Working data.
|---|
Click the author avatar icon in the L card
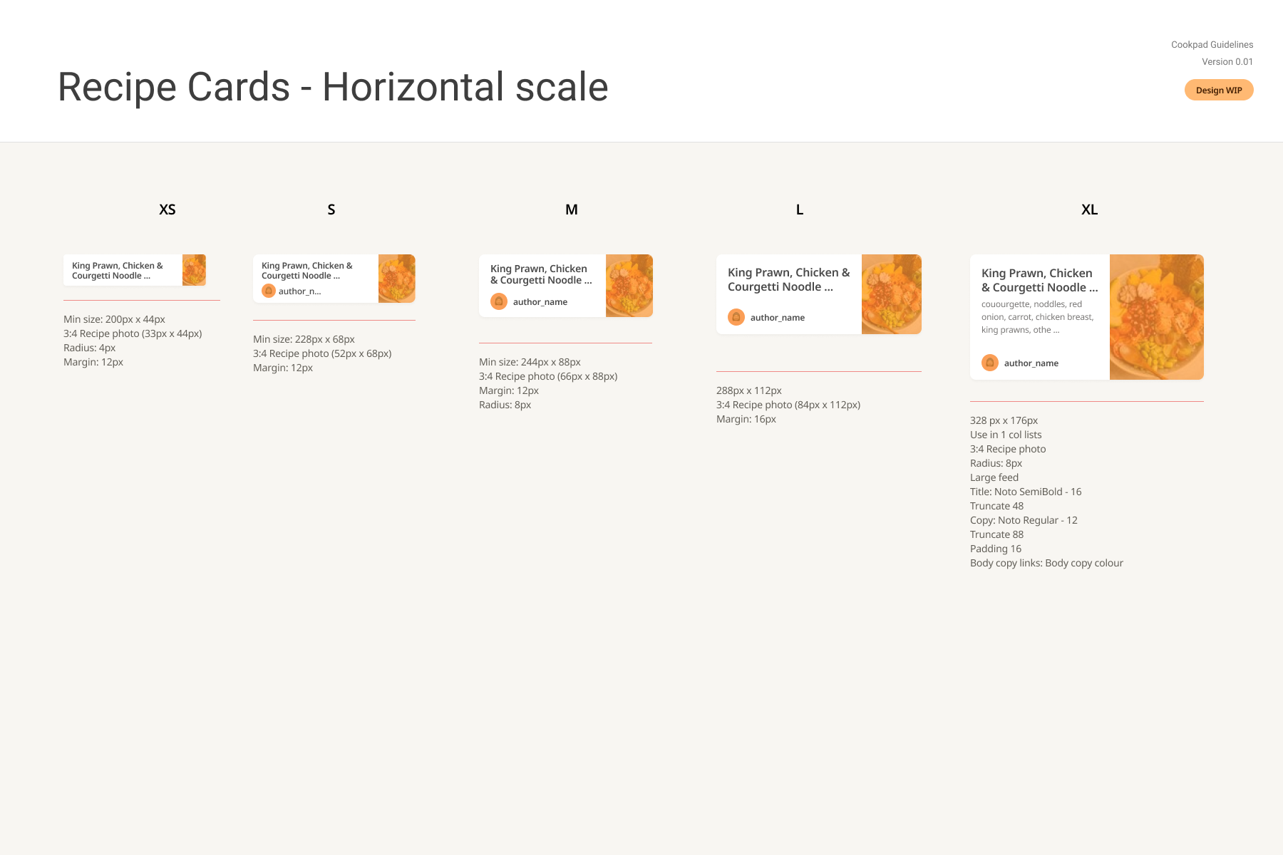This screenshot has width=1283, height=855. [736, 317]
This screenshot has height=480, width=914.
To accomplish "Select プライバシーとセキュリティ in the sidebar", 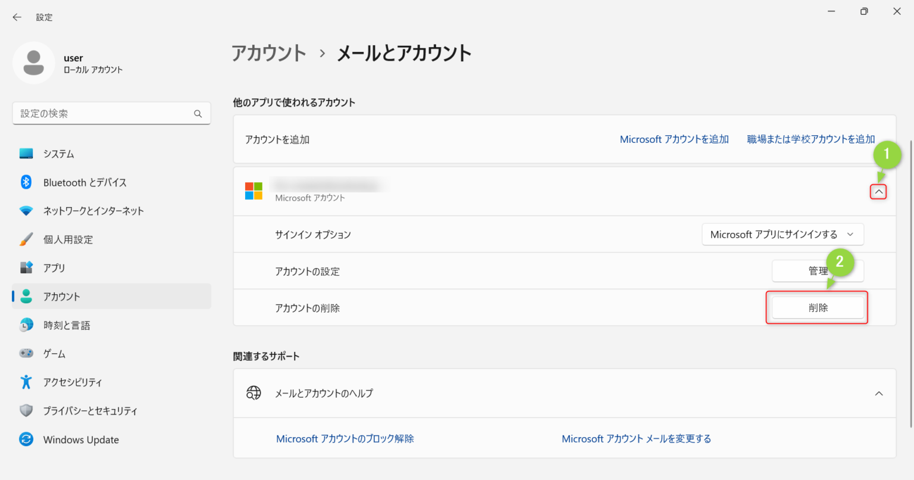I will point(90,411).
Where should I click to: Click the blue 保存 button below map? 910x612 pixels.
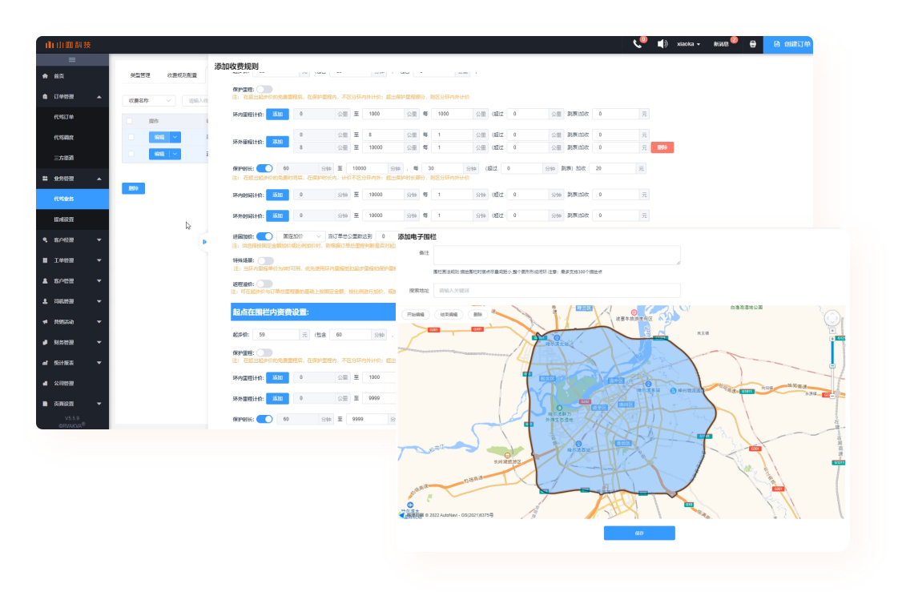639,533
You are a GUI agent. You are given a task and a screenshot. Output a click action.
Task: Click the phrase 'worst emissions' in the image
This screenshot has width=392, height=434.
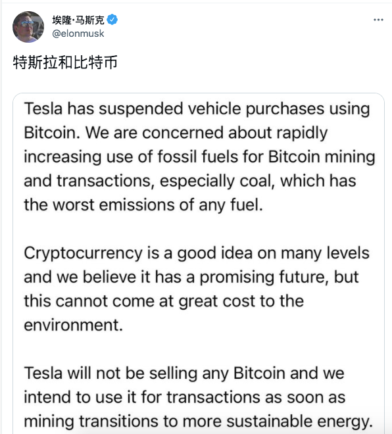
|---|
Work request. Please give again only the lines from the one containing "Task: Click the" through the last line of the entries above, exactly as they stand and without pictures.

Response area.
Task: Click the phrase 'worst emissions' in the image
This screenshot has width=392, height=434.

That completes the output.